Blocking GPTBot from Accessing Your Site
If you want to completely block GPTBot from crawling your website, simply add the following lines to your robots.txt
file:
User-agent: GPTBot
Disallow: /
Customizing GPTBot’s Access
For those who want more granular control, you can choose to allow GPTBot access to specific areas of your site while blocking others. Modify your robots.txt
file as follows, replacing the directories with your desired paths:
User-agent: GPTBot
Allow: /your-allowed-directory
Disallow: /your-blocked-directory
Understanding GPTBot and Other AI Bots
OpenAI uses different user agents for web crawling and user browsing, but currently, the opt-out process treats both the same. By restricting the GPTBot
user-agent, you're effectively covering both scenarios.
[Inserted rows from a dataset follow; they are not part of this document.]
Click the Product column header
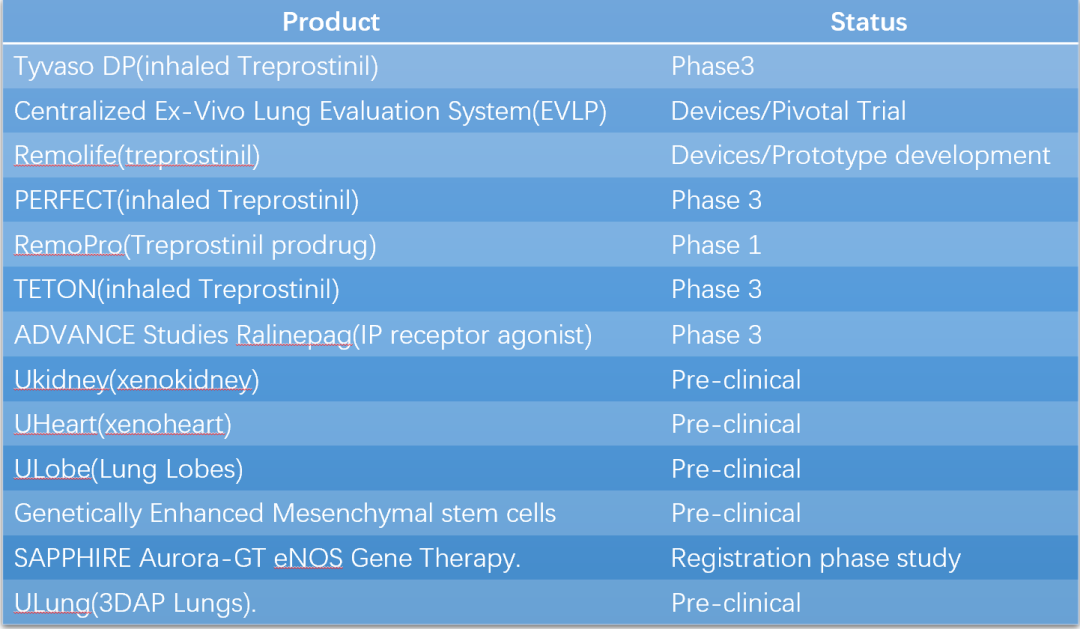tap(331, 22)
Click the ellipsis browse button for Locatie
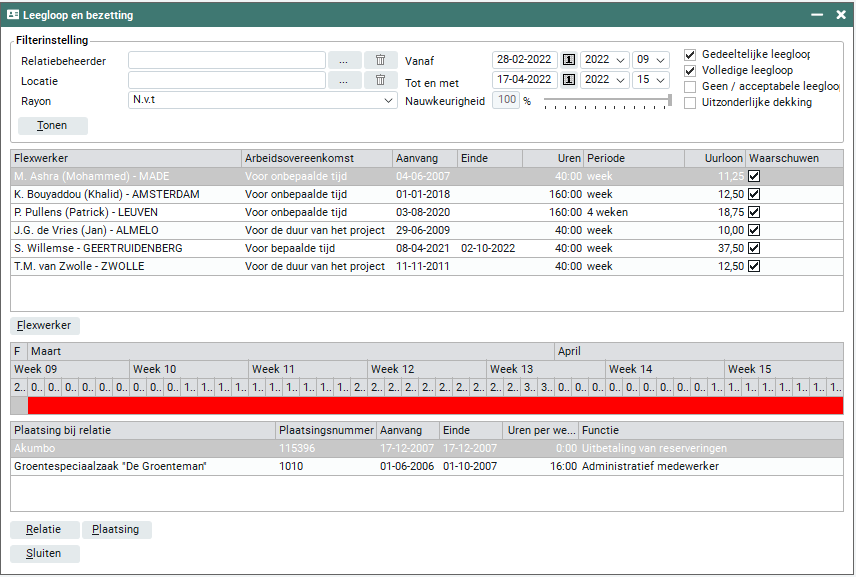856x577 pixels. pos(343,80)
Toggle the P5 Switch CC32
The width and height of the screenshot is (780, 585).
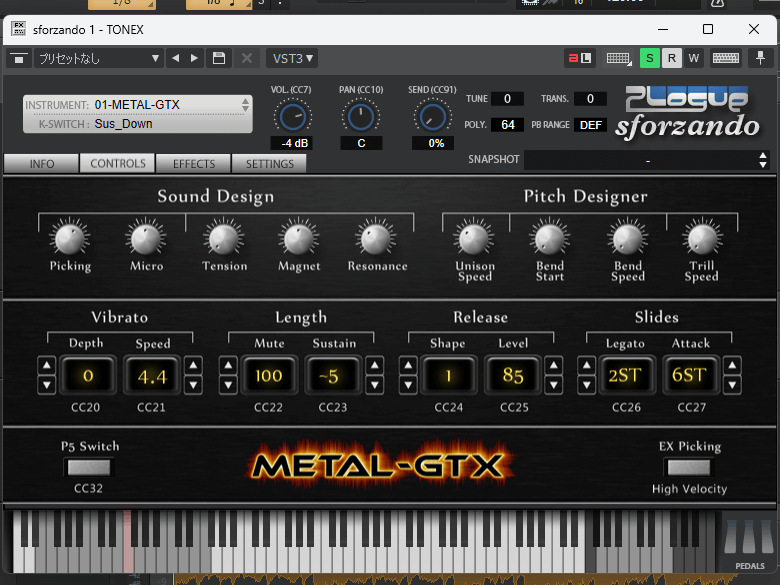tap(89, 467)
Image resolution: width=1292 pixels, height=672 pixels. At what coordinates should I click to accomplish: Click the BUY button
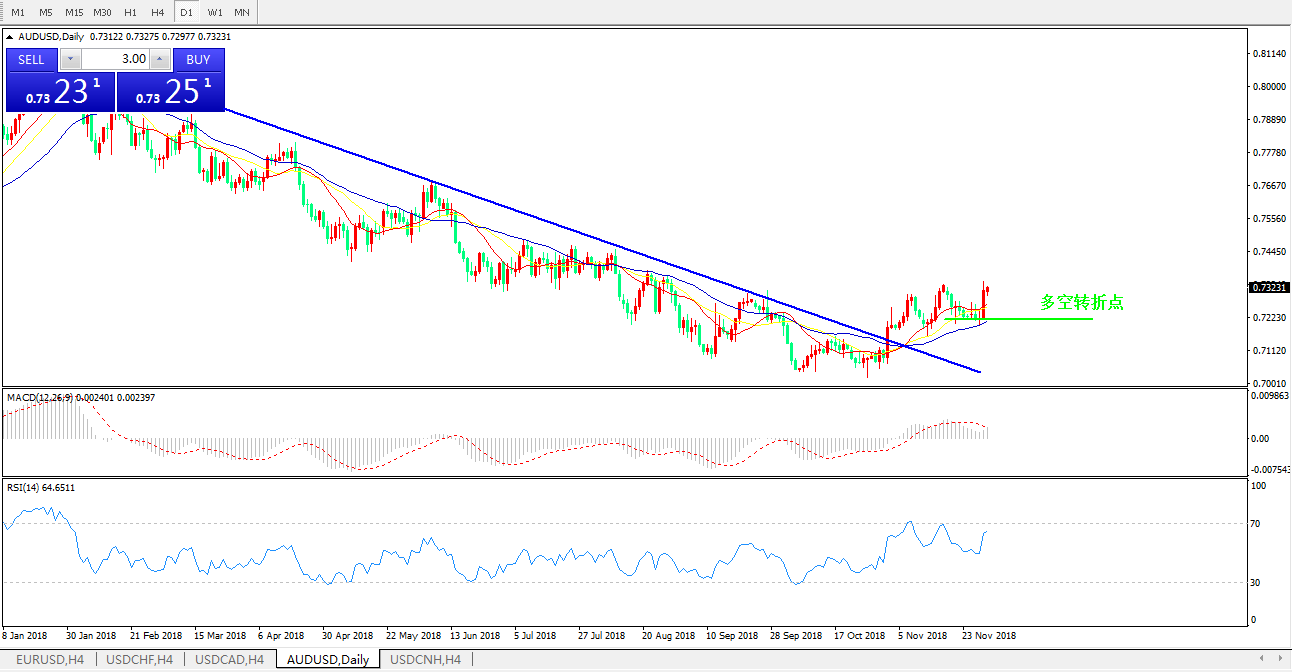pos(198,59)
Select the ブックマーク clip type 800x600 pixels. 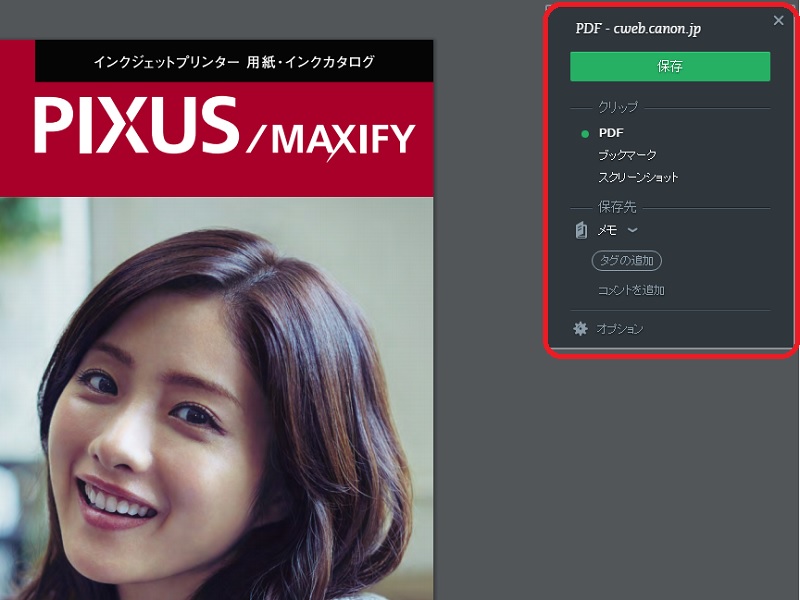(627, 155)
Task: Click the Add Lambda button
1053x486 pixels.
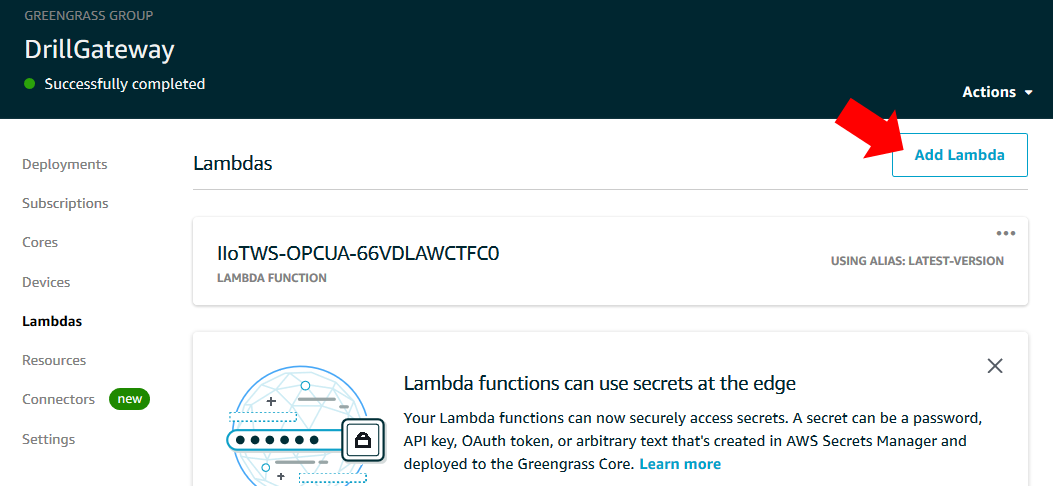Action: pyautogui.click(x=959, y=155)
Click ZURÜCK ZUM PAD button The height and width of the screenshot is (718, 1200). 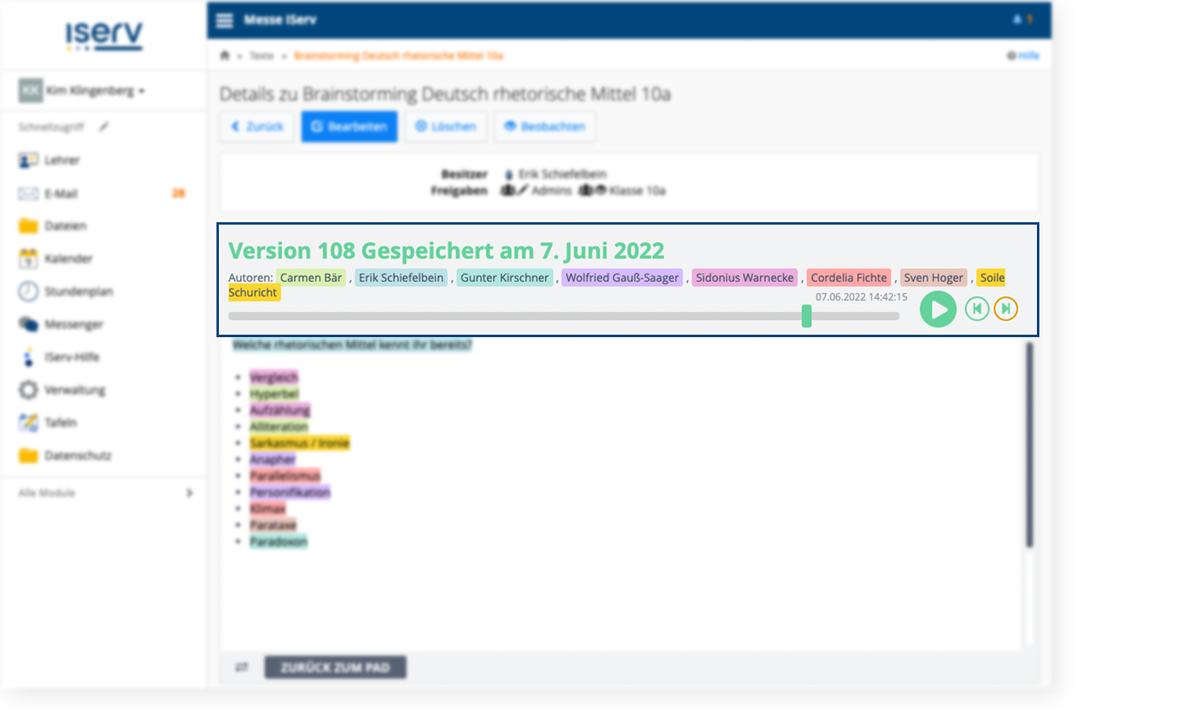point(335,667)
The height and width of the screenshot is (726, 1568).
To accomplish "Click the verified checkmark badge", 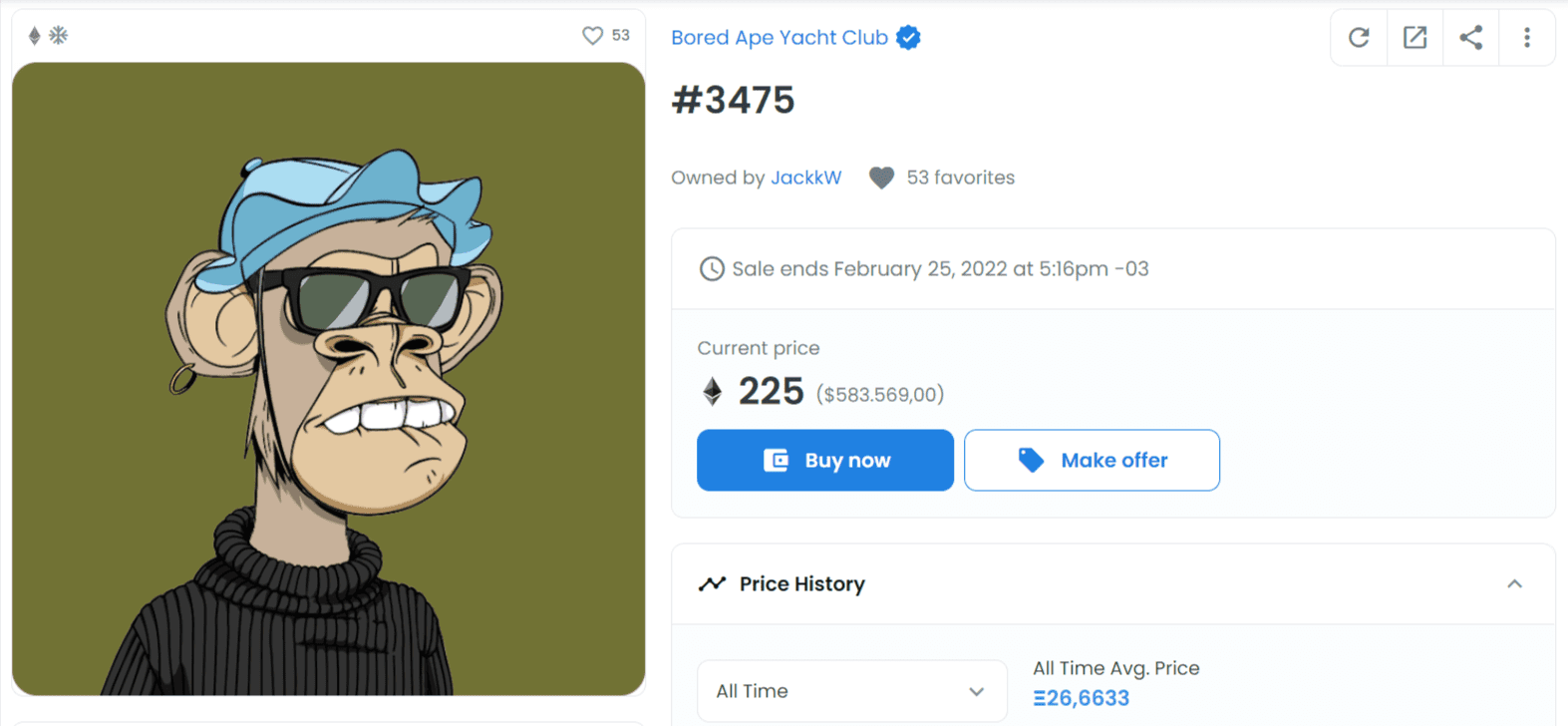I will [x=907, y=37].
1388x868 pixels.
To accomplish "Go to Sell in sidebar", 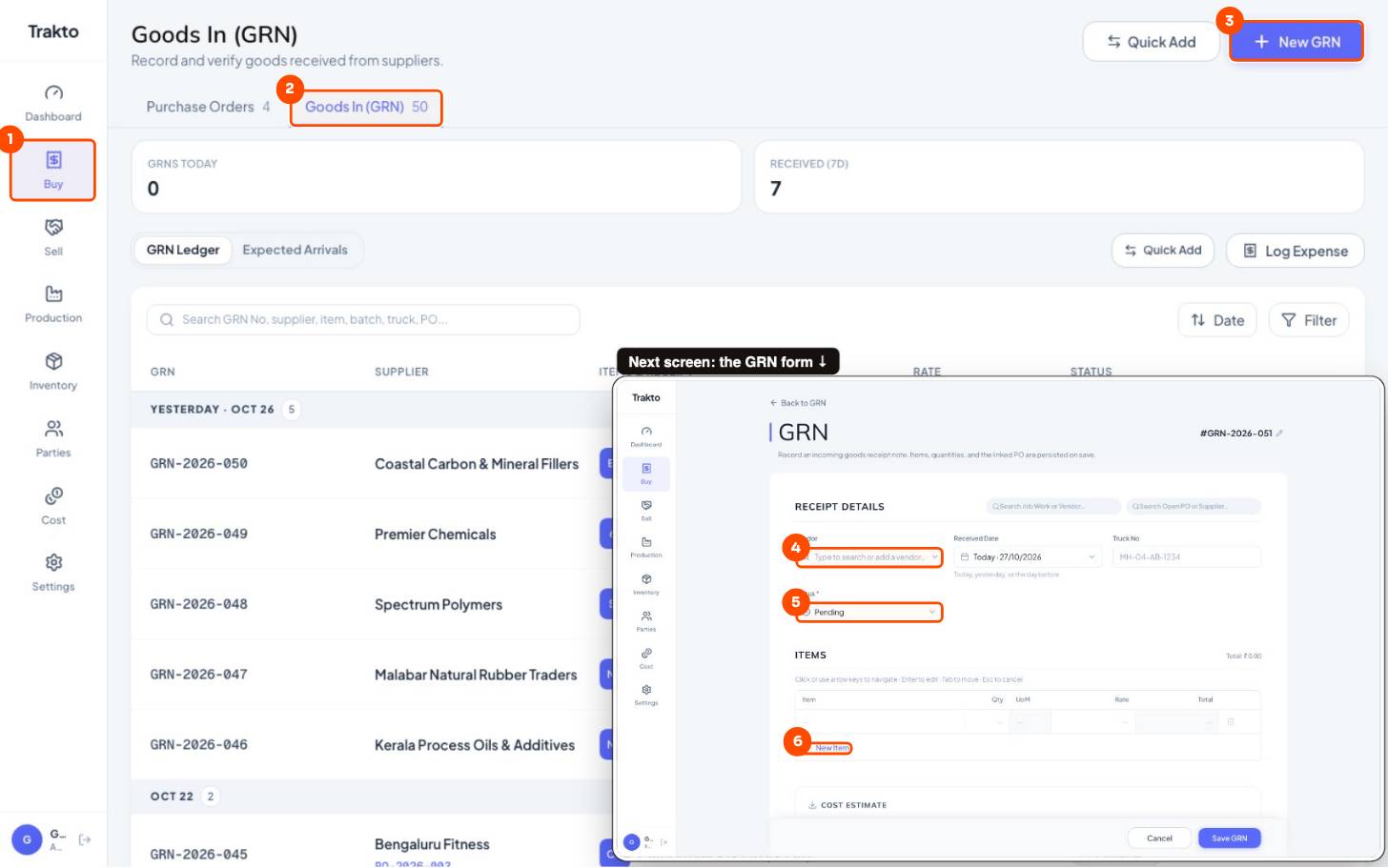I will tap(53, 237).
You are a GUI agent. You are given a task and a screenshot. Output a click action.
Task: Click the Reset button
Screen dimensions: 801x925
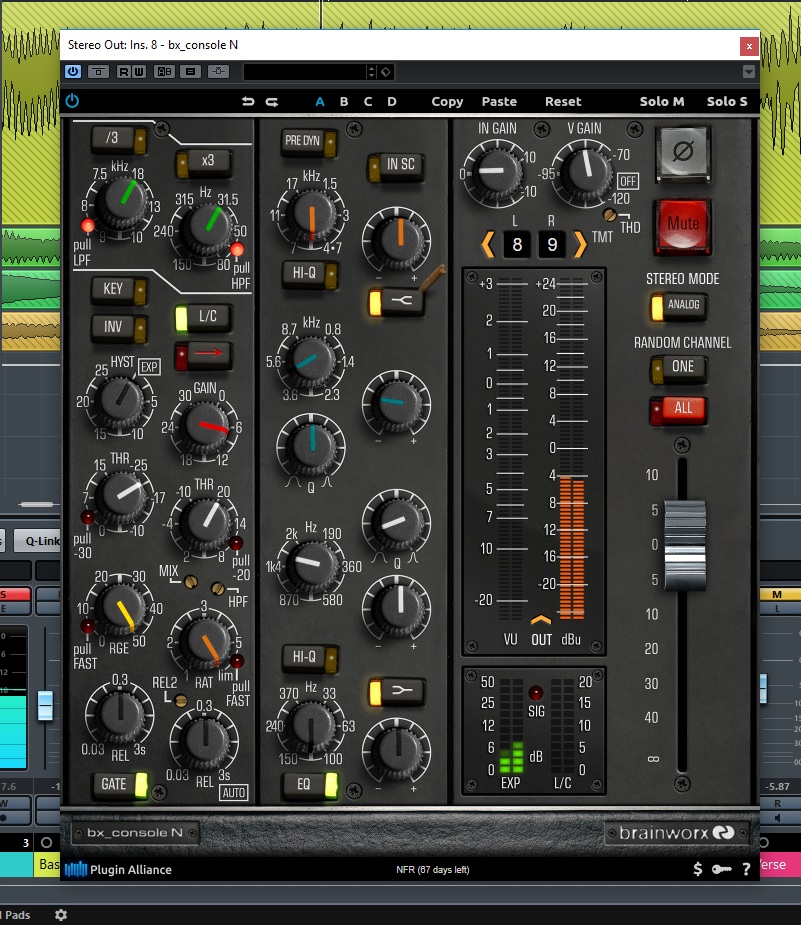pyautogui.click(x=562, y=101)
Restricting Additional AI Bots
You may also wish to block other AI-powered bots from accessing your site. Below is an example of a robots.txt
file configured to disallow a variety of known AI agents:
User-agent: Bytespider
Disallow: /
User-agent: CCBot
Disallow: /
User-agent: Diffbot
Disallow: /
User-agent: FacebookBot
Disallow: /
User-agent: Google-Extended
Disallow: /
User-agent: GPTBot
Disallow: /
User-agent: omgili
Disallow: /
User-agent: anthropic-ai
Disallow: /
User-agent: Claude-Web
Disallow: /
User-agent: ClaudeBot
Disallow: /
User-agent: cohere-ai
Disallow: /
By configuring your robots.txt
file in this way, you can take control over which AI bots can interact with your site’s content, helping to protect your data and maintain the integrity of your website.